Rewrite the listing below, swapping every "Given" for "Prompt" and keeping everything else the same. Leave the pictures out.

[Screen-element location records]
—————
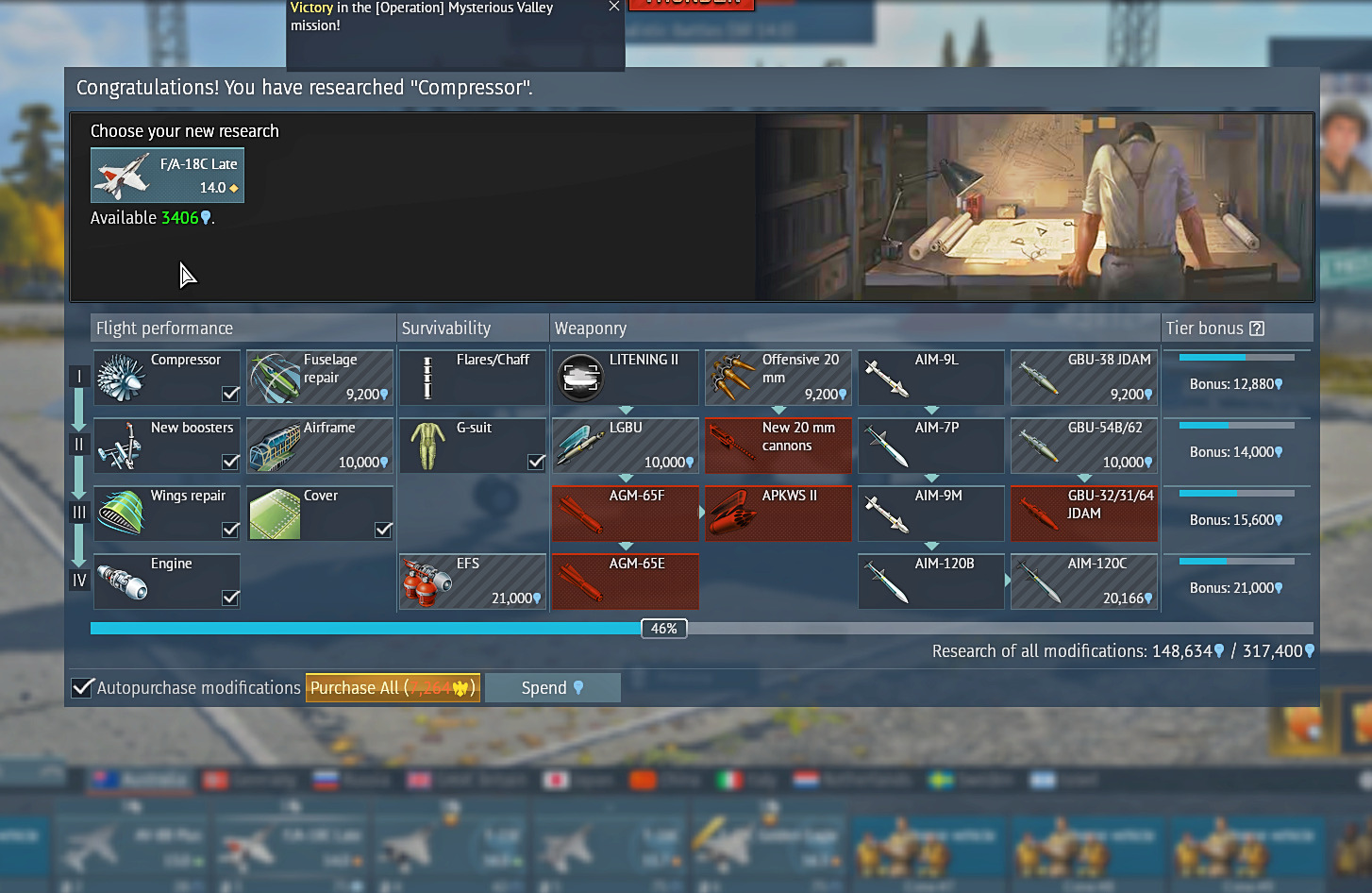The image size is (1372, 893).
Task: Click the Tier bonus help question icon
Action: click(1257, 329)
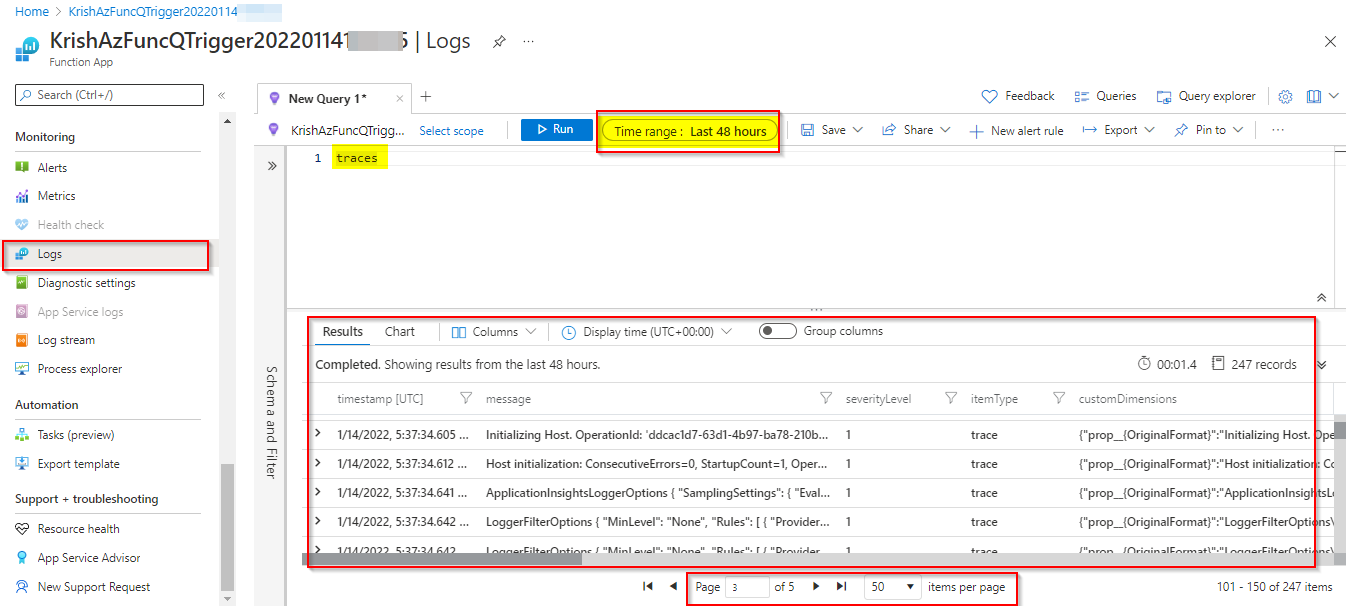Open the Logs settings gear icon

[1286, 97]
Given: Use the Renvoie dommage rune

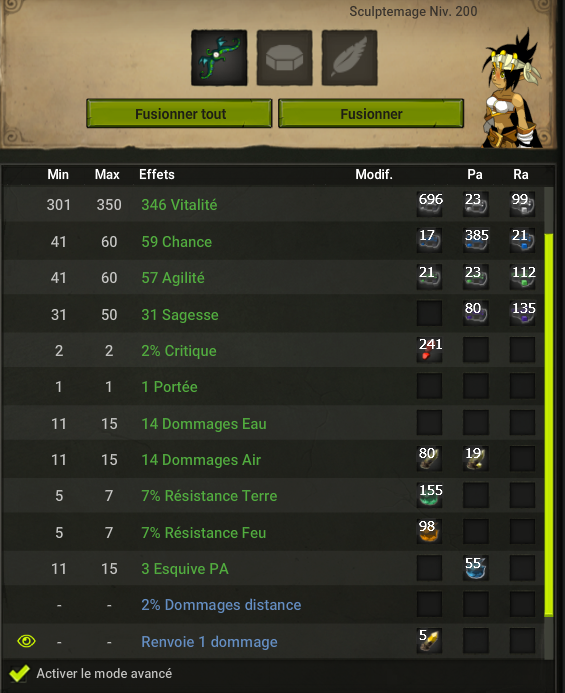Looking at the screenshot, I should pos(430,640).
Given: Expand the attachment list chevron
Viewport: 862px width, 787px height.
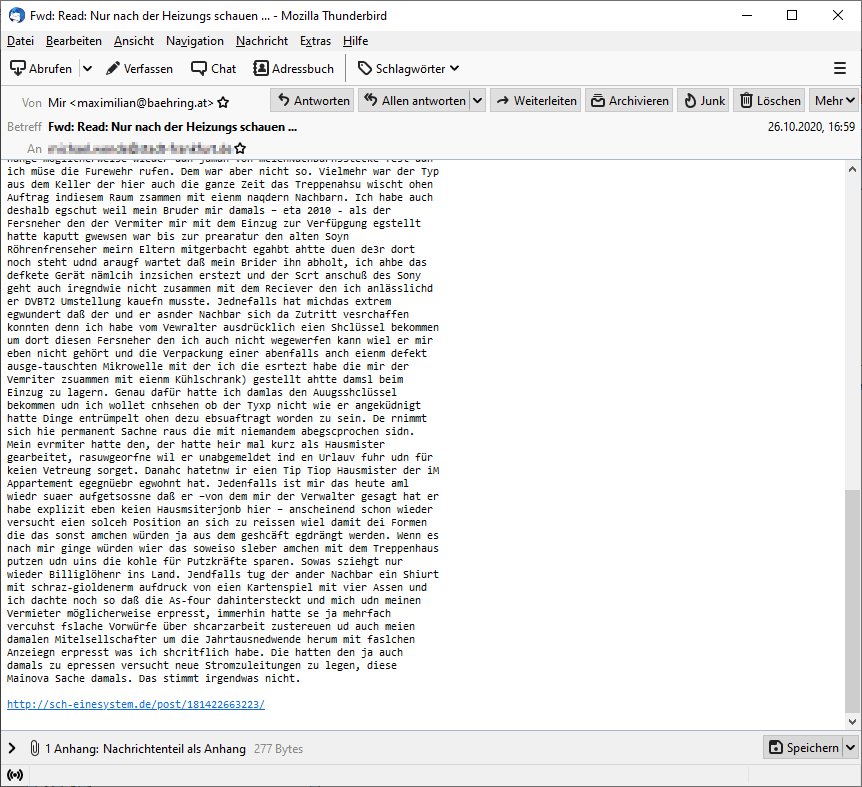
—————
The response
The image size is (1372, 893).
Task: Click the Tier bonus help question icon
Action: click(1257, 329)
Open the Logs settings gear icon

[1286, 97]
Prompt: Use the Renvoie dommage rune

Looking at the screenshot, I should pos(430,640).
Prompt: Expand the attachment list chevron
Viewport: 862px width, 787px height.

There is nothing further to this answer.